Member of the Assembly of Kosovo
- In office 3 August 2017 – 22 August 2019

Personal details
- Born: 25 October 1962 (age 63) Abria e Poshtme, Skenderaj, Kosovo
- Party: Social Democratic Initiative
- Children: 4
- Occupation: Journalist, television host, political adviser

= Milaim Zeka =

Kosovan journalist and former politician (born 1962)

Milaim Zeka (born 25 October 1962) is a Kosovan journalist, television host and former member of the Assembly of Kosovo.

==Journalism career==
By profession, Zeka is a journalist. He has also worked as a film producer at RTK and as a political adviser.
He was employed by Swedish television, Sveriges Television (SVT).

During the Kosovo War, although he was abroad for much of the conflict, he returned near its end and reported from the frontlines of the Battle of Košare, documenting events in the war.

==Political career==
Zeka entered politics as a member of the Social Democratic Initiative (NISMA) party, serving as a deputy in the Assembly of Kosovo between 2017 and 2019.

==Television==
Zeka is part of the panel on the television show Rrethi Katror on Top Channel, together with Alfred Cako and Bledi Mane, and appeared as a commentator in the third season of Big Brother Kosova. He also served as a judge on Dancing With the Stars Albania season 5. He is also the host of the program Zona 0 on Top News.

==Personal life==
Zeka is married and has four daughters.
He is a polyglot, fluent in Swedish, Norwegian, English and Croatian.

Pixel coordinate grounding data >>
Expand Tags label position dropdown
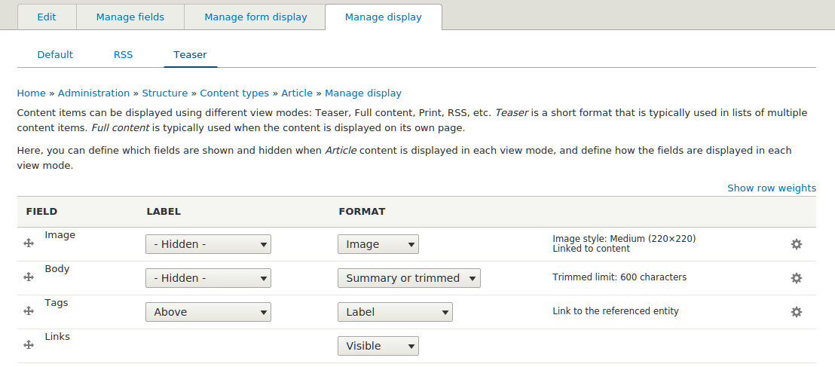 (x=208, y=312)
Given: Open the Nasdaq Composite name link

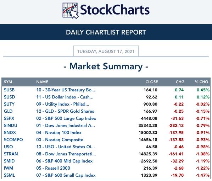Looking at the screenshot, I should tap(60, 140).
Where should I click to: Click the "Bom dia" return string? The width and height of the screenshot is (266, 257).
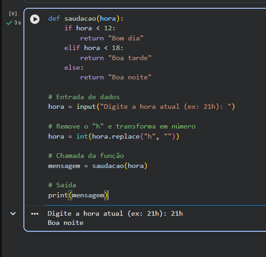coord(126,38)
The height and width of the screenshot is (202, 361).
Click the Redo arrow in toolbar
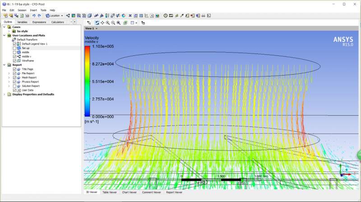(39, 16)
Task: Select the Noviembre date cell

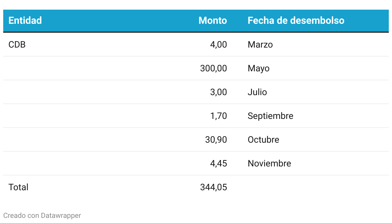Action: 270,163
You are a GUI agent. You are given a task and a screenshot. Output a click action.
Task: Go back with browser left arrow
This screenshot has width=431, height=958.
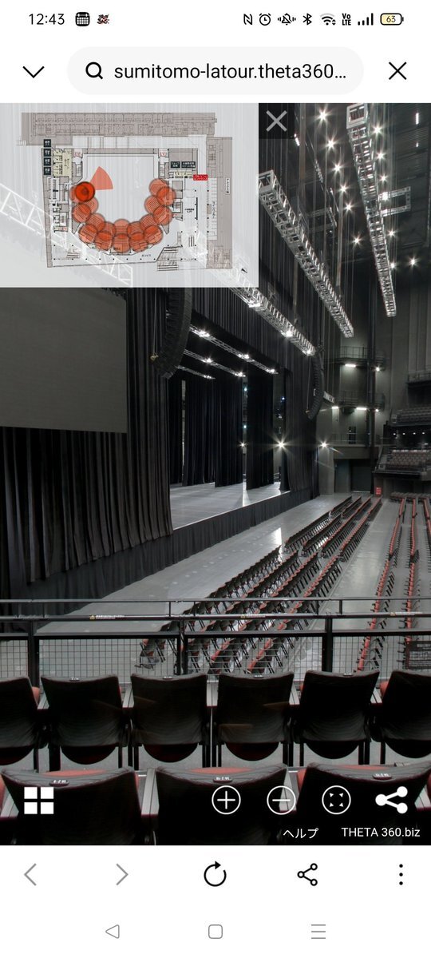tap(30, 875)
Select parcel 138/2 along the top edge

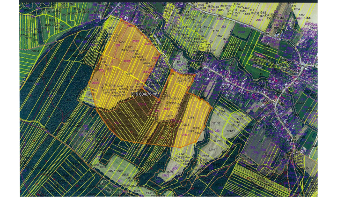point(263,13)
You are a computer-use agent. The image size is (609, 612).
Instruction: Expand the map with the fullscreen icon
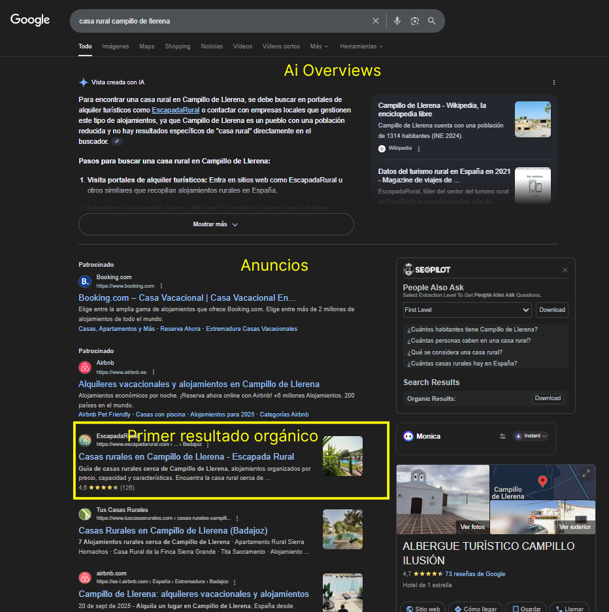(x=586, y=473)
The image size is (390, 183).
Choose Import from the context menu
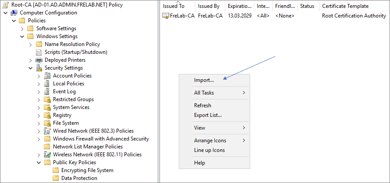[204, 80]
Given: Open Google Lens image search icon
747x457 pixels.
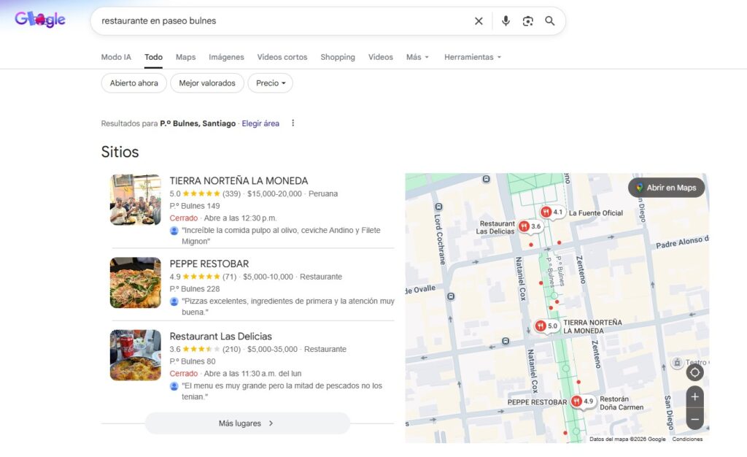Looking at the screenshot, I should pos(528,21).
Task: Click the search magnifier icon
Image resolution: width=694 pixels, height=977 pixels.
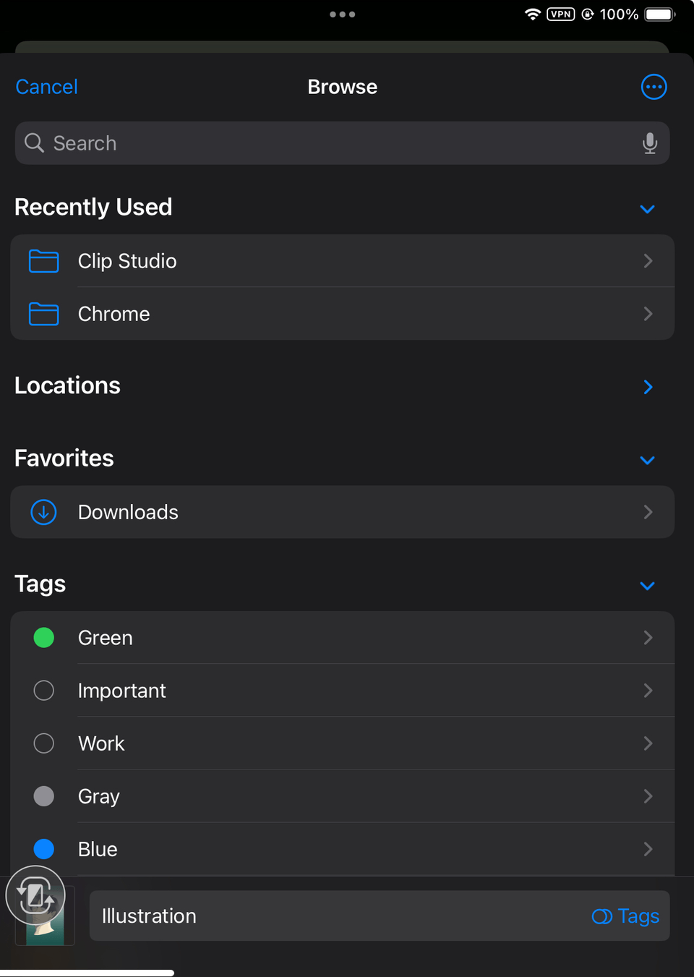Action: [34, 143]
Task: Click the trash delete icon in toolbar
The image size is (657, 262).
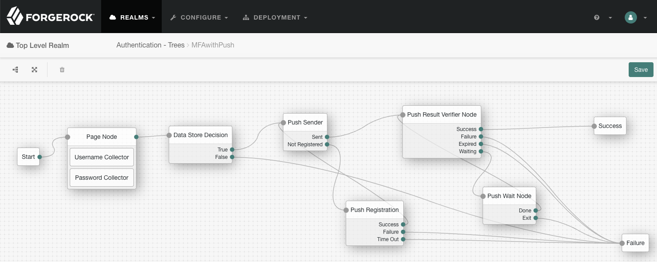Action: tap(61, 70)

Task 1 >> In the Milaim Zeka biography, which party did Zeka represent as a deputy in the Assembly of Kosovo?
Task 2 >> Return the part of the Milaim Zeka biography from "Personal details" to "a political adviser.", copied word for word.

Exercise solution 1 >> The Social Democratic Initiative (NISMA).

Exercise solution 2 >>
Personal details
- Born: 25 October 1962 (age 63) Abria e Poshtme, Skenderaj, Kosovo
- Party: Social Democratic Initiative
- Children: 4
- Occupation: Journalist, television host, political adviser

= Milaim Zeka =

Kosovan journalist and former politician (born 1962)

Milaim Zeka (born 25 October 1962) is a Kosovan journalist, television host and former member of the Assembly of Kosovo.

==Journalism career==
By profession, Zeka is a journalist. He has also worked as a film producer at RTK and as a political adviser.